Stored data:
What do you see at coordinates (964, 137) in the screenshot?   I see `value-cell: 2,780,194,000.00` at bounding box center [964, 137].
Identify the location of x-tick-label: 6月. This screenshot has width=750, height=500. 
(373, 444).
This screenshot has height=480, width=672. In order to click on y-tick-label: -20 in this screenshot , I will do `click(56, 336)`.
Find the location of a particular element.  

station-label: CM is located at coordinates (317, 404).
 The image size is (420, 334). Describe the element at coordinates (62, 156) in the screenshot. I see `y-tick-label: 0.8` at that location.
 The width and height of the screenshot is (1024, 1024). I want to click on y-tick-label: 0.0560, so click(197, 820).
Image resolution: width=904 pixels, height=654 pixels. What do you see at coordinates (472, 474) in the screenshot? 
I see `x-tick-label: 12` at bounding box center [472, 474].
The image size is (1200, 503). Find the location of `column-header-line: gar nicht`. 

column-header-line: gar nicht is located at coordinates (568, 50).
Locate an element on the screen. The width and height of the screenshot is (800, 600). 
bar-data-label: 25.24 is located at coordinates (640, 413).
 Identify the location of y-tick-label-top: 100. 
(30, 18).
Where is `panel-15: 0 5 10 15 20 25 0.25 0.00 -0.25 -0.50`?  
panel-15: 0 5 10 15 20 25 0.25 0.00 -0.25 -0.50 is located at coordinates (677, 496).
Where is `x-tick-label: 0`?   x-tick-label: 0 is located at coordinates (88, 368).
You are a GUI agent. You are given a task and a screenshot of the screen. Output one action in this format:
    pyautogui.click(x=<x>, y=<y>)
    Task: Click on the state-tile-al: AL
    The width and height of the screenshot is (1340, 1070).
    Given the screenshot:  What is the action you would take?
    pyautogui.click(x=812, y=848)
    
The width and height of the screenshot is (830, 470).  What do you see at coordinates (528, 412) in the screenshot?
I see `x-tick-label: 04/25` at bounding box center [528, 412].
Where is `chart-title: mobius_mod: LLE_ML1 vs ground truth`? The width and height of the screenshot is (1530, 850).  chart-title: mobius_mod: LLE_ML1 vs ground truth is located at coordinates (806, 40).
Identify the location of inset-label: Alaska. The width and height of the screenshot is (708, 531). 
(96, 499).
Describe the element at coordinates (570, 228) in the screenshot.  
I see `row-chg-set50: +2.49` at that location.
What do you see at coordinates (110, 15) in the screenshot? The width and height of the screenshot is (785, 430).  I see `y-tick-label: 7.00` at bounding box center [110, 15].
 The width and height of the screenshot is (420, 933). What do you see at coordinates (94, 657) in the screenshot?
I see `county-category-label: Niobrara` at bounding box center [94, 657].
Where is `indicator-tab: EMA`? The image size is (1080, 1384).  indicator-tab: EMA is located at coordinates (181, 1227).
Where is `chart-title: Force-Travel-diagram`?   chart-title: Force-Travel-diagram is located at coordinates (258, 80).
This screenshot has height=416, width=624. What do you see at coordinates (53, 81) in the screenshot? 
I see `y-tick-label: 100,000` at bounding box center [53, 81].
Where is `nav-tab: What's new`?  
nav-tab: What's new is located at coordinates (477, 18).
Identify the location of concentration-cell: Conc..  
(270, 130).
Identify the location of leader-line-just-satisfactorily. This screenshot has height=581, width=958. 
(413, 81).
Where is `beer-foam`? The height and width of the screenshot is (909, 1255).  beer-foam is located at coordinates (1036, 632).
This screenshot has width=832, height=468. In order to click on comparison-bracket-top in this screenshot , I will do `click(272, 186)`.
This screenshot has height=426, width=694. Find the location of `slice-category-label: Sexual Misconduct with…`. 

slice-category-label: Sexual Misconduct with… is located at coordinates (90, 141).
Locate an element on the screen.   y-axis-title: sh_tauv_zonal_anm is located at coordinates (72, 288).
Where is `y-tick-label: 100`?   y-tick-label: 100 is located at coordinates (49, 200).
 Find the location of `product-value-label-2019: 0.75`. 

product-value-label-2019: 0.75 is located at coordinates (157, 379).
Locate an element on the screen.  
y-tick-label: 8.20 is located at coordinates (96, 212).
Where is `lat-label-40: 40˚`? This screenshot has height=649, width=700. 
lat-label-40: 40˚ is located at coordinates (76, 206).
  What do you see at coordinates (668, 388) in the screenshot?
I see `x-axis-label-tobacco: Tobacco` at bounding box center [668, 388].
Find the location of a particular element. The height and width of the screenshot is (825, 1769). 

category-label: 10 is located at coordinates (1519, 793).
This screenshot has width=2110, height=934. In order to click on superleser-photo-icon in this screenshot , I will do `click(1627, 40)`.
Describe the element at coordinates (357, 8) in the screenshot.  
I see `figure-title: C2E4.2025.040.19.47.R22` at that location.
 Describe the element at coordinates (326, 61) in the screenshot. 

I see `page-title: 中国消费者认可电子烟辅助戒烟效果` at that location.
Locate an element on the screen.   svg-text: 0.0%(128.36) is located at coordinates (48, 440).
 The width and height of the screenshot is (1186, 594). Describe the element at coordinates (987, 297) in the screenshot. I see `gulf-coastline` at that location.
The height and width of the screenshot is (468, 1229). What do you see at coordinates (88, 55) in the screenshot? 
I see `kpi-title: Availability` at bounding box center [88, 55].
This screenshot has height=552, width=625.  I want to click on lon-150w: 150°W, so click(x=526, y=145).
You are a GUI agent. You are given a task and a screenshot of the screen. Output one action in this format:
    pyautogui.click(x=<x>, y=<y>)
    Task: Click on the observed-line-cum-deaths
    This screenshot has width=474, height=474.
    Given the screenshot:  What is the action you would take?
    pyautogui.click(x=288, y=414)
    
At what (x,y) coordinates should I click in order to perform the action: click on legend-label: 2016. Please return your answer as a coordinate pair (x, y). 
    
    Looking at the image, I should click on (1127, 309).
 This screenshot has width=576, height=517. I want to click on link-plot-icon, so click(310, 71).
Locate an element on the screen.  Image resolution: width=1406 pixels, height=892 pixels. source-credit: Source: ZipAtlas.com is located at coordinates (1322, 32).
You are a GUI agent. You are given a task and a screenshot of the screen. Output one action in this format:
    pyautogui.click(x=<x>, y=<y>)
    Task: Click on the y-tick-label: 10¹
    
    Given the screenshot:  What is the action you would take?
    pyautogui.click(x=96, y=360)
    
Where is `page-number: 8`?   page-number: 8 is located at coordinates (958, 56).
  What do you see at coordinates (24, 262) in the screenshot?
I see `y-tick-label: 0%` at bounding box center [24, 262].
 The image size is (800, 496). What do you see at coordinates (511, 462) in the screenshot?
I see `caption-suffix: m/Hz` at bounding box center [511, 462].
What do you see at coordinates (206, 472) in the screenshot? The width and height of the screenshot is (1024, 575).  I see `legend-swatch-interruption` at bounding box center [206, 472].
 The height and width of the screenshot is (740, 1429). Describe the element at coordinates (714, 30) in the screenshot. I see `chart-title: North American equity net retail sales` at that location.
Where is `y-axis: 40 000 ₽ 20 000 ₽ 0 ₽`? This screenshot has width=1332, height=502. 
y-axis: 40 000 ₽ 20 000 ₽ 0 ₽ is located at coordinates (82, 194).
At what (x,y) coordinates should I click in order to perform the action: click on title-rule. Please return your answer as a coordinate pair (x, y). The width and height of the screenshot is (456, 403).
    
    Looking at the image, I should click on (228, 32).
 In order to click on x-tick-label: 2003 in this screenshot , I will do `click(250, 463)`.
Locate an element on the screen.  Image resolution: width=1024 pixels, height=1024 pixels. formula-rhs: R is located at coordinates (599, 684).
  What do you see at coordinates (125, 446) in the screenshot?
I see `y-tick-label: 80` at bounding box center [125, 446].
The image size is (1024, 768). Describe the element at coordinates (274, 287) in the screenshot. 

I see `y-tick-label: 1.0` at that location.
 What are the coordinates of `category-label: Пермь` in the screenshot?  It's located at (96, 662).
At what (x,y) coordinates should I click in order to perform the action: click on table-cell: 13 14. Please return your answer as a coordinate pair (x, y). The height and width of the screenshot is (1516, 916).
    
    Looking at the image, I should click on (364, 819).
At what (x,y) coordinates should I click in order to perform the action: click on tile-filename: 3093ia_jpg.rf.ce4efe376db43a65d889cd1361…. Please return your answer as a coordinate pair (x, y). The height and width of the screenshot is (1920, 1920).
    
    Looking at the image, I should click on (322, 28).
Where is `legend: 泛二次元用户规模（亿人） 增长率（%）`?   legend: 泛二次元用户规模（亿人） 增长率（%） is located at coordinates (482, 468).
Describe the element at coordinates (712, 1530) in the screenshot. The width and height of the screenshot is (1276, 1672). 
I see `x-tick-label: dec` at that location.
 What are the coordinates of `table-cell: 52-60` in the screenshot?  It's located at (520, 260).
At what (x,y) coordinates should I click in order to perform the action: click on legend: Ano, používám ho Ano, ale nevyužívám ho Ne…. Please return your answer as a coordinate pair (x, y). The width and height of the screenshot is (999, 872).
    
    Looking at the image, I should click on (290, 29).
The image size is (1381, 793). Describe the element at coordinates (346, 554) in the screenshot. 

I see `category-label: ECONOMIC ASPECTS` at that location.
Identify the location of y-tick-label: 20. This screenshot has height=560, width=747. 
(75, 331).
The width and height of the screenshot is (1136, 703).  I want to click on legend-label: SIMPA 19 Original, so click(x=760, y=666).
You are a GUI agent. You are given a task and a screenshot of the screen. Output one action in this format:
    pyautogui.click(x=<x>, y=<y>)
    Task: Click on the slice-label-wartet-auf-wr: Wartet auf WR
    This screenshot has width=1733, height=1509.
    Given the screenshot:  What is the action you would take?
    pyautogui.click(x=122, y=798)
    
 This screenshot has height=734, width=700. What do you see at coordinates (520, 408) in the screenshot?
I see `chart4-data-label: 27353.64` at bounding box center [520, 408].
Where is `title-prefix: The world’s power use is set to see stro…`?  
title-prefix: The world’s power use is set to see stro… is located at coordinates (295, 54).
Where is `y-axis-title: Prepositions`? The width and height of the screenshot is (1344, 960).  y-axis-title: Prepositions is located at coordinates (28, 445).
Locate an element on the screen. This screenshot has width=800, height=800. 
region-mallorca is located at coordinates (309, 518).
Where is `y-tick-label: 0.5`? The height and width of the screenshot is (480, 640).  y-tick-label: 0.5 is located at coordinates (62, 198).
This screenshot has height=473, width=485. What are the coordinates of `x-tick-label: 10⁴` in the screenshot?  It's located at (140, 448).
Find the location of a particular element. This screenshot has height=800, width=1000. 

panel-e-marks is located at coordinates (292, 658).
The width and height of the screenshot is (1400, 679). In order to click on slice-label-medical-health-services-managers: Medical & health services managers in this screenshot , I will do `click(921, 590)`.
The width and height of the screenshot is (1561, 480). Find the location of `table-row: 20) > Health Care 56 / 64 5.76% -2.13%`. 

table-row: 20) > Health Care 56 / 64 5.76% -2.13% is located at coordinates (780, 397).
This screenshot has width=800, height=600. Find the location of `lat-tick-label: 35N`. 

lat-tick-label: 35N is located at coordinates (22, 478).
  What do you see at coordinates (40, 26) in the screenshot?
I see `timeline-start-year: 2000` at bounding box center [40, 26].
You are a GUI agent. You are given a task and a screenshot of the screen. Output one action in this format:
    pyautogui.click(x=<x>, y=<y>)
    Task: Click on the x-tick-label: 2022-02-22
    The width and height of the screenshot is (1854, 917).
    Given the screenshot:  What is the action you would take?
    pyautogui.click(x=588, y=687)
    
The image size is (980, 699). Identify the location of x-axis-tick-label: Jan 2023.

▶ **What to work on**
Recast the entries, starting with the line containing "Identify the location of leader-line-just-satisfactorily." and going on through the line containing "coordinates (49, 200).", as a two-column CSV with headers instruction and output, one row per entry. Put each entry's text and its answer in a single quoted field each, with line breaks turned into spaces.

▶ **Answer below**
instruction,output
"Identify the location of leader-line-just-satisfactorily. This screenshot has height=581, width=958.","(413, 81)."
"Where is `beer-foam`? The height and width of the screenshot is (909, 1255).","beer-foam is located at coordinates (1036, 632)."
"This screenshot has width=832, height=468. In order to click on comparison-bracket-top in this screenshot",", I will do `click(272, 186)`."
"This screenshot has height=426, width=694. Find the location of `slice-category-label: Sexual Misconduct with…`.","slice-category-label: Sexual Misconduct with… is located at coordinates (90, 141)."
"Locate an element on the screen.","y-axis-title: sh_tauv_zonal_anm is located at coordinates (72, 288)."
"Where is `y-tick-label: 100`?","y-tick-label: 100 is located at coordinates (49, 200)."